In my relentless pursuit of increasing software development productivity, I started the week off pondering what is slowing me down the most. I kept coming back to aspects of object-oriented programming – encapsulation, abstraction, inheritance/composition, polymorphism. OOP has always been a double-edged sword for me, providing both solutions and problems. Certainly some of my issues are the result of my shortcomings as a developer, but I believe there are inherent shortcomings in OOP as well. A frequent challenge is determining where things belong, and a frequent source of bugs is putting things in the wrong place. I began questioning whether data and functionality belonged together in the same class (I was quite deep into the rabbit hole at this point) and if I could reduce complexity by separating the two. I also considered making data and functionality, once separated, completely public (I know, OOP heresy) and using either immutable or versioned data. I googled these ideas to see what already existed and found something very close: Data-Oriented Programming (DOP). Now, it would be impractical to go back and rewrite 2+ years of code using a DOP paradigm. But, I’m going to experiment with it for some of the new code I’m writing (see the AI example below).
- AI Overhaul part 2. I thought I was done with AI rework after last week, but I put even more time into it this week.
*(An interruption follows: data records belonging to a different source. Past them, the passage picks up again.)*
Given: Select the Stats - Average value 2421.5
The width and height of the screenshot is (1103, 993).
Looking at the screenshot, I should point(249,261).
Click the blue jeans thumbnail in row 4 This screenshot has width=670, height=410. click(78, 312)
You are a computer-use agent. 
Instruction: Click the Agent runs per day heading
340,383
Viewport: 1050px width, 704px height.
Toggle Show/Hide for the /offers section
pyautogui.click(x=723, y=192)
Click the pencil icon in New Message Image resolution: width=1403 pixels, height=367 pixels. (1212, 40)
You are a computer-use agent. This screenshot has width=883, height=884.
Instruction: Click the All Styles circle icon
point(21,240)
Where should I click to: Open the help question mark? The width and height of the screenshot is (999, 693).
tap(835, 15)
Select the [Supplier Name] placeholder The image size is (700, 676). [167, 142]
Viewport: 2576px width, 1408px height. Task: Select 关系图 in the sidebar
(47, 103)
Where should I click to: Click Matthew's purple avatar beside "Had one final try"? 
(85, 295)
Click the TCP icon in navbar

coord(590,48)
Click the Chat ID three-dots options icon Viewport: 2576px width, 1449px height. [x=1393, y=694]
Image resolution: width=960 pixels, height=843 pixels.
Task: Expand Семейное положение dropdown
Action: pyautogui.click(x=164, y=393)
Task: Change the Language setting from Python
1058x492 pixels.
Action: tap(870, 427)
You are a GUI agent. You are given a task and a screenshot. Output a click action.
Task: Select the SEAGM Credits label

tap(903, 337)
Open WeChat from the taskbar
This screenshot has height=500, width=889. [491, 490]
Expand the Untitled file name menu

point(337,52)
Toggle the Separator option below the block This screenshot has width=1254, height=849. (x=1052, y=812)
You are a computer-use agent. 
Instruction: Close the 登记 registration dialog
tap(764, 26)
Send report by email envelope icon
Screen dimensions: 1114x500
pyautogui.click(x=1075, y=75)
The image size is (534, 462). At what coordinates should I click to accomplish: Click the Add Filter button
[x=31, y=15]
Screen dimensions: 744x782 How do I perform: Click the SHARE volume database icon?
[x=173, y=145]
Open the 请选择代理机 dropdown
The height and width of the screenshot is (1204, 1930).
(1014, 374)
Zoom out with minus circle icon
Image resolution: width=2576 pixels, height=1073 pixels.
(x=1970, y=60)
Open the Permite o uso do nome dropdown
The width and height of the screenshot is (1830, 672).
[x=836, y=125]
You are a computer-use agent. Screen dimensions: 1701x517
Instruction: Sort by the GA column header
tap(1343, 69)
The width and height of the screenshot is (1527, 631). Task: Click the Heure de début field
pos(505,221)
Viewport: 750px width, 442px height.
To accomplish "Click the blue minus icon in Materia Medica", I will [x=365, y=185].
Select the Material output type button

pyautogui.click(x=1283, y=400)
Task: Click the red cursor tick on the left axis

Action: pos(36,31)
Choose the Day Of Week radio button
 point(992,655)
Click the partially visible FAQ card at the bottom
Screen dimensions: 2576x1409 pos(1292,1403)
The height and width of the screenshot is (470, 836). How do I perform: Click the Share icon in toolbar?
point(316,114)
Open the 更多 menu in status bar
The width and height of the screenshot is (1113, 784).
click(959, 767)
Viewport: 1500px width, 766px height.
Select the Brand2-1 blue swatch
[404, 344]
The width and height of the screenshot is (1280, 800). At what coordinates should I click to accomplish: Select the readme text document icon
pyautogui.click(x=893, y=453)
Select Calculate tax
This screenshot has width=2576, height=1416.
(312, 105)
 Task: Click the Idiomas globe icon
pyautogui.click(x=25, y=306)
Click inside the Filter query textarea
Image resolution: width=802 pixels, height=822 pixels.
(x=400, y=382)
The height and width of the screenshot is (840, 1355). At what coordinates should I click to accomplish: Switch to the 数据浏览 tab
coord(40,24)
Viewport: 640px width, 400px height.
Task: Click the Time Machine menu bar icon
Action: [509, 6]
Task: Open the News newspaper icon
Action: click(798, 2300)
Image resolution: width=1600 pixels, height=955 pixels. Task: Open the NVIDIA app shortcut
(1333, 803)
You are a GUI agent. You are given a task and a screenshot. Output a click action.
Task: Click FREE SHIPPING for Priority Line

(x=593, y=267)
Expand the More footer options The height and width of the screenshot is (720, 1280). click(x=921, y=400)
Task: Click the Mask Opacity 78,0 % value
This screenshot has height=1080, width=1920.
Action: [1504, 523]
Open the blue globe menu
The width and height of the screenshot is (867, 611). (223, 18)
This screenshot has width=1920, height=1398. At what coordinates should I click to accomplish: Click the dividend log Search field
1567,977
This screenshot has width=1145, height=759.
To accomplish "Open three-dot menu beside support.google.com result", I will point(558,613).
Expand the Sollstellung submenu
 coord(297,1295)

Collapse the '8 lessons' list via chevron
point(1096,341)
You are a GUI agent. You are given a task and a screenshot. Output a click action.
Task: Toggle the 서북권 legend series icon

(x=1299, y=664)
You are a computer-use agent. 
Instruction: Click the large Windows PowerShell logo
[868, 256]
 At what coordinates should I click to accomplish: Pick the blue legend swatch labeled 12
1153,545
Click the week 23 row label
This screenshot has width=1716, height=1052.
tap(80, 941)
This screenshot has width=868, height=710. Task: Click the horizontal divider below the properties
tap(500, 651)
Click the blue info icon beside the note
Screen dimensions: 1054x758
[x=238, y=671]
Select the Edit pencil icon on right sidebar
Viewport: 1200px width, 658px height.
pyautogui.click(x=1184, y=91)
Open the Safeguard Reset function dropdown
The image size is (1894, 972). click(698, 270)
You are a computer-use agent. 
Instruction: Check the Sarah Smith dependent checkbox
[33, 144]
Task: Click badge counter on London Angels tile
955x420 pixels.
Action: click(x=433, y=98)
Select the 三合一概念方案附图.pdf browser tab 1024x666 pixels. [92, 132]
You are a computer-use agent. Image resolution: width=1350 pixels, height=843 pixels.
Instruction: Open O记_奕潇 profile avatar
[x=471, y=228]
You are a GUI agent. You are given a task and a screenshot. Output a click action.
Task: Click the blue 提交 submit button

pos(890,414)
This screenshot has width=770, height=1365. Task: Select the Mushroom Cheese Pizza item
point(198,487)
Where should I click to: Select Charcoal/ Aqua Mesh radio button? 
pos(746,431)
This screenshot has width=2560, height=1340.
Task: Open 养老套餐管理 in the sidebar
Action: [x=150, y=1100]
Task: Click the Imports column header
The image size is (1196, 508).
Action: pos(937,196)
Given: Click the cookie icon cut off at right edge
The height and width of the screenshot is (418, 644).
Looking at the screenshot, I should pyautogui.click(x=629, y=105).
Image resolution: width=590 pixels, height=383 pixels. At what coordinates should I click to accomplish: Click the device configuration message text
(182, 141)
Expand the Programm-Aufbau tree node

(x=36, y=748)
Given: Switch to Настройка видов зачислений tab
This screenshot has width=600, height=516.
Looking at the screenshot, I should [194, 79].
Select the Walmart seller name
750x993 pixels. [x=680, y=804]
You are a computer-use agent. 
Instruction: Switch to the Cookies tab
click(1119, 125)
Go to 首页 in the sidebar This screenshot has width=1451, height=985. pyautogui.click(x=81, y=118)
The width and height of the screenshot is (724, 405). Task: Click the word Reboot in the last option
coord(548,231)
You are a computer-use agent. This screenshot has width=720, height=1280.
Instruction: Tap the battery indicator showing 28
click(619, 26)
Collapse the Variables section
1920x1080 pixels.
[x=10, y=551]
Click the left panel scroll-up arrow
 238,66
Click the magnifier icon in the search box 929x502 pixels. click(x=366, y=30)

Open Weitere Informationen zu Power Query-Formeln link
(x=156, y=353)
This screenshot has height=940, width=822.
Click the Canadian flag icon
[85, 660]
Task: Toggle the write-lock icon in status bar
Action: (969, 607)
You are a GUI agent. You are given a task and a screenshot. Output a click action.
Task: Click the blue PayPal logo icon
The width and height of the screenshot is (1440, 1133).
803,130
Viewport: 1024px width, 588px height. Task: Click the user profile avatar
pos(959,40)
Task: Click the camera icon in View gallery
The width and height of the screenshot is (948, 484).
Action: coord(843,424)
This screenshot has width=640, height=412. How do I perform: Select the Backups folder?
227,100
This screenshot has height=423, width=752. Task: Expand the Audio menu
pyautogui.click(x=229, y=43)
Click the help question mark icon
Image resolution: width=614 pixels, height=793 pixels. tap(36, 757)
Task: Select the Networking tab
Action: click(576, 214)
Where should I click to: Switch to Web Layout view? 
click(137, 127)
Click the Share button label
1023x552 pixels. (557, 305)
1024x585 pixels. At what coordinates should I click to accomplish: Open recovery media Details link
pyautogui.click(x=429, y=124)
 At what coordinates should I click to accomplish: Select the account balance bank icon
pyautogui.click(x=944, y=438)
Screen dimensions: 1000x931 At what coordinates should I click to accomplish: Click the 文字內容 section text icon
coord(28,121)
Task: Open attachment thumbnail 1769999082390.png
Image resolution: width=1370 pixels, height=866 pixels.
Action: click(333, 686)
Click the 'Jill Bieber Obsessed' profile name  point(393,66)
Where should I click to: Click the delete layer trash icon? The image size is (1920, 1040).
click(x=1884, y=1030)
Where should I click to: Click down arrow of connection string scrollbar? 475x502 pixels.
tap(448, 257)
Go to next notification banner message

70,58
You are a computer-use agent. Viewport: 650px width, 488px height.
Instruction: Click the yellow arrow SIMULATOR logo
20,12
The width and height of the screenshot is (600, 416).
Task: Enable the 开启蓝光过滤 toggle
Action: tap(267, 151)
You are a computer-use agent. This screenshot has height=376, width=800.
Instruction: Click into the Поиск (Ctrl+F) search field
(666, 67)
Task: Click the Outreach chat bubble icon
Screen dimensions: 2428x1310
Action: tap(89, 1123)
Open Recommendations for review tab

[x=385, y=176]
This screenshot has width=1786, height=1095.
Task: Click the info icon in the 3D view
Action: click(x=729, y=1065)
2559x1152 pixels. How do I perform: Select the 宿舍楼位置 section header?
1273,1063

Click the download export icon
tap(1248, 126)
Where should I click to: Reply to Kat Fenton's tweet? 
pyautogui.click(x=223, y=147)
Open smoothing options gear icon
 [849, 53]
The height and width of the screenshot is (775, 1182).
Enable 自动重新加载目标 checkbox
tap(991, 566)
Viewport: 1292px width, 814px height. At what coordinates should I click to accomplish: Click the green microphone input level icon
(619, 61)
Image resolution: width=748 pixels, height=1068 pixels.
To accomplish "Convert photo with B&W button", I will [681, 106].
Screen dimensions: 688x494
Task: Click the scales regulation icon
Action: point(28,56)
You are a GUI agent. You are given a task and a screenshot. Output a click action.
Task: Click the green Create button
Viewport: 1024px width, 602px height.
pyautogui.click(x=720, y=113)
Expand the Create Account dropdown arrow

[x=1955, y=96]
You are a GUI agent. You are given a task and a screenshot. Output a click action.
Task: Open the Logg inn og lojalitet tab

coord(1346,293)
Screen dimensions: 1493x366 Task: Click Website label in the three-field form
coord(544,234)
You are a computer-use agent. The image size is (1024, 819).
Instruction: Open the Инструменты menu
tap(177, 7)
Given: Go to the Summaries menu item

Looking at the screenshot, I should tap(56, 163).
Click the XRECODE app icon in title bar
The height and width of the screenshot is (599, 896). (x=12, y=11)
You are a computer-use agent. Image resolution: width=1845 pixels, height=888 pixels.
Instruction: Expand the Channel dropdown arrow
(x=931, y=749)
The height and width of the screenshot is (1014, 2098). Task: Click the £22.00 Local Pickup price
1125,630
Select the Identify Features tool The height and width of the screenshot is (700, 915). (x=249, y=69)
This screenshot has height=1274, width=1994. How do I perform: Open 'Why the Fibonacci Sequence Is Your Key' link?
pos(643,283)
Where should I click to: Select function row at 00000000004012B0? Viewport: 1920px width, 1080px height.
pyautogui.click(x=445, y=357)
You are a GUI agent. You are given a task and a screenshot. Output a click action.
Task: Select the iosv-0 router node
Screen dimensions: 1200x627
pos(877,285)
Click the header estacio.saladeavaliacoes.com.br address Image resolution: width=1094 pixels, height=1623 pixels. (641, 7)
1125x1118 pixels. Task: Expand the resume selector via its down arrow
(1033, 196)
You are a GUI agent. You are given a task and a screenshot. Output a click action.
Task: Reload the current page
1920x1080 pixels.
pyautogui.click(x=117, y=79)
To make the new composition-based AI configurable in the Unity editor, I added AIType classes (implementing the Type Object pattern). inheriting from ScriptableObject, I also made the pluggable components of AIType, such as the observation and action deciders, ScriptableObjects. The legacy AI classes were gutted and consolidated. AI state data was moved into a separate generic data structure (see below) and AI functionality was moved into the AIType classes. I added general AI behaviors such as offense and flee, and mapped actions to the behaviors. This simplifies the action decider code because only the behavior has to be specified; the behavior class will return all of the applicable actions to the action decider. With these improvements, I can assemble AI’s in the Unity editor, provided that the pluggable components have been written. I may need to move to data-driven behavior trees if the AI logic becomes too complicated, but for now I’ll stick with conditional statements.
- Generic Data Structure. To support my data-oriented programming experiment, I created a class to act as a general-purpose data container. It’s essentially a map data structure, but contains three dictionaries to store values of different types (bools, ints, and objects). It’s not sophisticated but it works. I’m now using this to store AI state data, which varies by AI type. The syntax for accessing data within the structure is more cumbersome than individually defined variables, but that drawback is outweighed by flexibility and ease of serialization/deserialization. I also like that the syntax makes it obvious which variables are part of the state.